Safety, Job-Loss Concerns Cited By Opponents to Proposal
By Lucas Guard
Reporter, The Brentwood Spirit
Brentwood officials are considering a controversial proposal to outsource the city’s fire and police dispatch to the East Central Dispatch Center.
No vote on the proposal was taken in the closed-door session of the Board of Aldermen on Jan. 14. However, city officials have confirmed that the proposal is still being considered and could be brought up for a vote in the immediate future.
Employees of the City of Brentwood currently handle dispatch of emergency crews for both Brentwood and the City of Rock Hill. Seven full-time and four part-time dispatchers work shifts at the Brentwood facility located within the police headquarters near the intersection of Hanley Road and Strassner Drive. The East Central Dispatch Center proposal would shift those responsibilities to the ECDC dispatch facility in Richmond Heights.
ECDC Serves Clayton, Others
ECDC is a nonprofit corporation created in 2003. Its purpose is to make technologically advanced dispatch affordable by spreading the cost between multiple cities. It currently provides dispatch for Clayton, Maplewood, Olivette, Richmond Heights, Shrewsbury and Webster Groves. ECDC is managed by officials from the cities it serves. It submitted its consolidation proposal to Brentwood in Nov. 2013.
Some Brentwood officials and residents have expressed concern over the possible safety effects of consolidating with ECDC.
In an interview with the Brentwood Spirit, Alderwoman Cindy Manestar said that consolidation could reduce dispatcher familiarity with Brentwood geography and emergency response resources. She also said that it could increase the ratio of dispatchers to emergency personnel. Ultimately this could lead to delays in emergency response times and result in increased risk to emergency personnel.
“While I can’t speak for anyone,” said Manestar, “I believe that the majority of officers want to keep the dispatchers they have.”
Mayor Pat Kelly agreed that the focus should be on safety.
“We need to determine what’s in the best interest of our residents and public service employees,” Kelly said. “We should be able to pay what it costs to have the best system.”
Kelly declined to take a position on the ECDC proposal at this time, stating that he is still evaluating it. However, he noted that lack of communication among emergency crews from different cities has posed major hazards in the past. He recalled the 1996 gasoline tanker fire near the St. Louis Galleria, during which emergency crews from several cities struggled to communicate while containing massive fires and evacuating residents.
Equipment Upgrade Due
The consolidation issue has added urgency because Brentwood’s dispatch facilities are due for an upgrade. To comply with federal mandates, Brentwood needs new equipment with better capabilities to communicate with other cities’ emergency personnel. Informal estimates by city officials put the cost of upgrading Brentwood’s dispatch at around $300,000. That cost has been paid by a county sales tax approved in 2009. However, the money could be repurposed if the upgrades are avoided via consolidation.

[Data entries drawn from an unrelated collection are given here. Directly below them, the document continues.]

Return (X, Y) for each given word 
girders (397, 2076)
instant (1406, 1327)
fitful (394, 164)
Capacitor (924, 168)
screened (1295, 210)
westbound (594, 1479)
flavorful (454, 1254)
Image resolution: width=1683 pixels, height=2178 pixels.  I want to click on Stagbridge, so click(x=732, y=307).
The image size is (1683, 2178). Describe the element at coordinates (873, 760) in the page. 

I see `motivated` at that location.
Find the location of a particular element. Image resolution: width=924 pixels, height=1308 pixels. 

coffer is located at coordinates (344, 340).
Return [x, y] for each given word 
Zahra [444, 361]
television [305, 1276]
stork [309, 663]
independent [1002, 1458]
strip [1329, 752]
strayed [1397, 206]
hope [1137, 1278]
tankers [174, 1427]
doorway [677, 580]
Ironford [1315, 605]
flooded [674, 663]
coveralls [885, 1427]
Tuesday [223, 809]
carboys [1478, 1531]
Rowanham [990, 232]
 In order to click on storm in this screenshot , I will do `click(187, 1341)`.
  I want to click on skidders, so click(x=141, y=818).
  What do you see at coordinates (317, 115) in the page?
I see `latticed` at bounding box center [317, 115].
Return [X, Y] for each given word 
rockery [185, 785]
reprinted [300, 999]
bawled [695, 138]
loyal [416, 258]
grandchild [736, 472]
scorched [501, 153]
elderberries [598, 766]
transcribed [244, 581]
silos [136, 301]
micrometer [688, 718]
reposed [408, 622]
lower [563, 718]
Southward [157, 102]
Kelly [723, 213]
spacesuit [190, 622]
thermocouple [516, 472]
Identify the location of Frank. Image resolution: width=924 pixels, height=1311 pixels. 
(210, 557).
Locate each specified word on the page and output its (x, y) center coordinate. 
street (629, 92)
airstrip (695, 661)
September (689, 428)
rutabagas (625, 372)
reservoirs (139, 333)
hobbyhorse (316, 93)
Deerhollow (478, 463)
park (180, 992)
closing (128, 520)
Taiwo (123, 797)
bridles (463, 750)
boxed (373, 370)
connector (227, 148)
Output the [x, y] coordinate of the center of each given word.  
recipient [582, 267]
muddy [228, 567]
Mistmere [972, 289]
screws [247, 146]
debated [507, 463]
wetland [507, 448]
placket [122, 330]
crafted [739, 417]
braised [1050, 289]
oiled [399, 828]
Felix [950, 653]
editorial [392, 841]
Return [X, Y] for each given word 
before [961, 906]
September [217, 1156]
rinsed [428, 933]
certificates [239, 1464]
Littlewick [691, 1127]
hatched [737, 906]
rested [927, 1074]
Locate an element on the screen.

City officials have suggested that, because of the upgrade issue, the choice to consolidate or remain independent will lock Brentwood into its chosen policy for years to come.
Similar technological considerations were in play in the early 2000s, when Brentwood first considered joining the ECDC. Brentwood was involved in the initial planning of ECDC, but dropped out of the project before it was implemented. Brentwood had just upgraded its aging dispatch equipment, and city officials decided that the costly equipment should be put to use before consolidation.
Although much of the official ECDC debate turns on safety, there are other serious issues at stake. Residents have worried that the Brentwood dispatchers will lose their jobs. A Facebook page called “SAVE the Brentwood Dispatchers” was created on Jan. 7 and has a following of more than 240 people.
There were similar layoff worries when the ECDC was created in the early 2000s, but job losses were avoided by transferring dispatchers from the member cities to the ECDC itself. It is not publicly known whether similar transfers would save the Brentwood dispatchers.
More broadly, some see the ECDC proposal as part of a trend toward consolidation in the St. Louis metro area. In her interview, Alderwoman Manestar questioned whether this is “the first step in Brentwood losing its identity,” and stated that “this is not the direction most residents want to go in.”